Uno puede comprender que, en algunos casos, las lealtades estén más definidas: alguien conoció antes a uno de los dos, o tiene un vínculo más estrecho, o simplemente hay una afinidad más natural. Pero de ahí a borrar con el codo años de cenas compartidas, viajes en grupo, celebraciones, risas y confidencias, hay un trecho demasiado largo como para cruzarlo sin hacerse preguntas.
Lo más desconcertante es que muchos ni siquiera se molestan en explicar el porqué de su alejamiento. Simplemente desaparecen. Te dejan en visto, te ignoran en los eventos, evitan coincidir contigo como si tu mera presencia les recordara algo incómodo, algo que no saben gestionar. Y en ese silencio se instala una forma de traición, pequeña pero persistente. Porque cuando más falta hacen las certezas, los afectos y las presencias, hay quien decide replegarse y dejarte fuera, como si la separación también los hubiera separado a ellos de ti.
Luego está esa necesidad, casi compulsiva, de opinar sobre los motivos de la ruptura. No basta con elegir a quién seguir invitando a las cenas o a quién responder en WhatsApp. No. También se sienten con derecho a especular, interpretar y juzgar. A veces con cariño, otras con morbo. “Se le veía venir”, “yo ya notaba algo”, “ella estaba rara”, “él siempre fue un poco egoísta”… La lista es interminable. Como si alguien desde fuera pudiera saber lo que pasa dentro de una relación.
Una separación es siempre un dolor íntimo, complejo y a menudo inexplicable incluso para quienes la viven. No hay narrativas claras, ni buenos ni malos absolutos, ni un único culpable. A veces, sencillamente, dos personas que se quisieron mucho dejan de entenderse, o de sostenerse, o de verse reflejadas en el otro. Y duele, claro que duele. Pero no debería doler más por el vacío que dejan también los amigos.
Quizás sea el miedo. Miedo a quedarse atrapados entre dos afectos enfrentados. Miedo a cometer un desliz, a herir sin querer, a verse involucrados en un drama que no les pertenece. Pero lo cierto es que hay formas de estar sin herir, de acompañar sin juzgar, de no elegir sin desaparecer. Basta con un café, un mensaje sincero, una muestra de afecto libre de etiquetas. A veces ni siquiera se necesita hablar del tema. Basta con seguir estando.
También hay, por suerte, excepciones luminosas. Amigos que no se dejan arrastrar por la polarización emocional, que entienden que una pareja puede romperse sin que nadie les deba explicaciones.
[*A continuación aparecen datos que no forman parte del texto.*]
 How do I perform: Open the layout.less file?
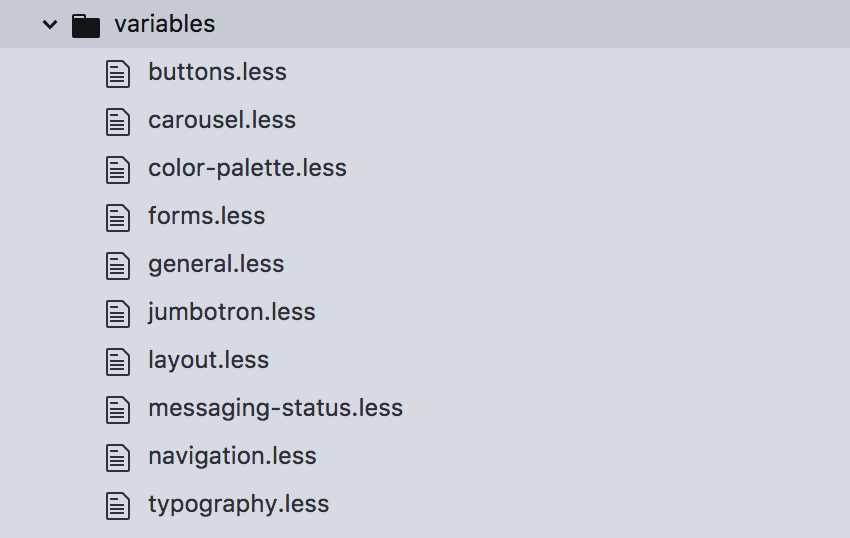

Amigos que te abrazan aunque no sepan qué decir, que te invitan a sus cumpleaños sin preguntar si va a venir el otro, que se quedan cuando otros se van. Esos son los que valen oro. Los que entienden que el afecto no debe depender del estado civil.
Ojalá habláramos más de esto. Ojalá entendiéramos que en las separaciones no siempre hay que tomar partido. Que se puede seguir queriendo a las dos personas. Que se puede guardar silencio respetuoso en vez de alimentar chismes. Que la amistad, si es verdadera, sabe adaptarse, reinventarse, incluso cuando los mapas emocionales cambian.
Porque al final, separarse ya es bastante difícil como para, encima, perder también a quienes creías que iban a estar siempre.